Exercise brief » Reproduce, exactly and in full, only the lines below from the one containing "You are a computer-use" through the one containing "Instruction: Click the version number 1.3.5.3".

Given data »
*** Begin section ***
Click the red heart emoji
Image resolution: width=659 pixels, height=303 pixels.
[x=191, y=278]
*** End section ***
*** Begin section ***
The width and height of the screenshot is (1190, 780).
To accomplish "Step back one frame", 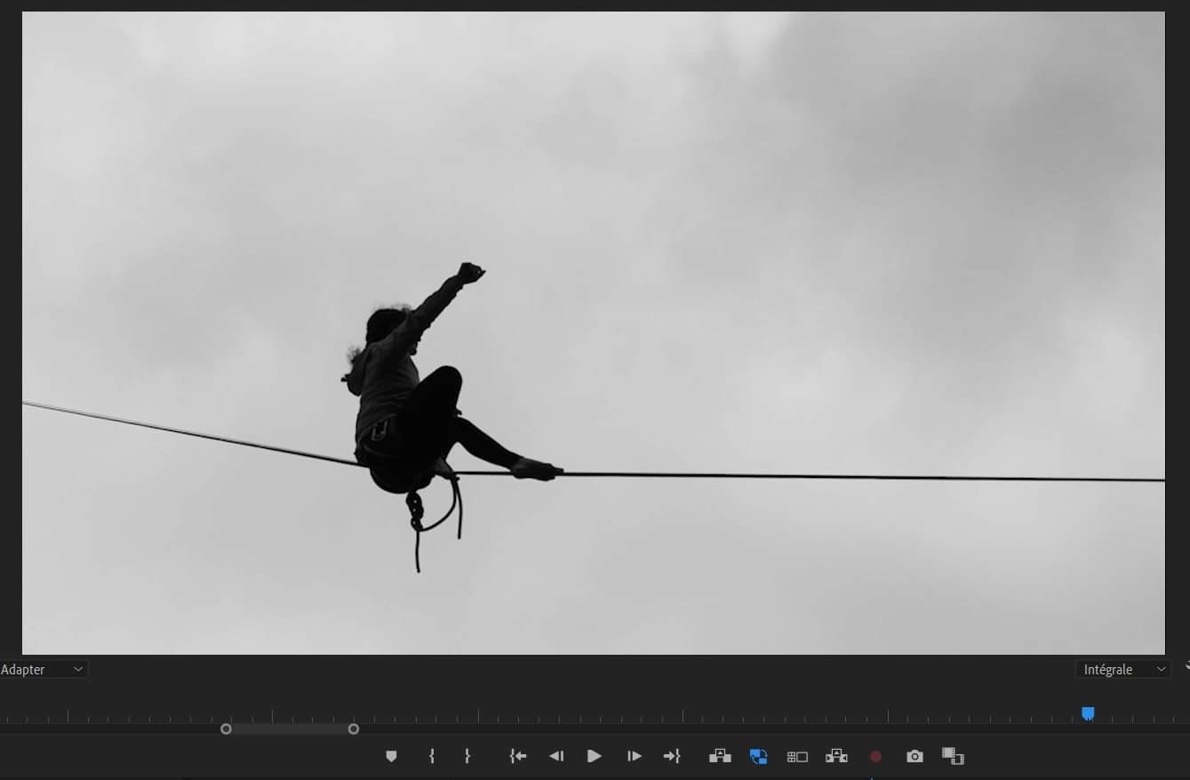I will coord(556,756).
*** End section ***
*** Begin section ***
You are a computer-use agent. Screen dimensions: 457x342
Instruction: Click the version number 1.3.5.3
*** End section ***
Exercise response »
You are a computer-use agent. Screen dimensions: 457x342
Instruction: Click the version number 1.3.5.3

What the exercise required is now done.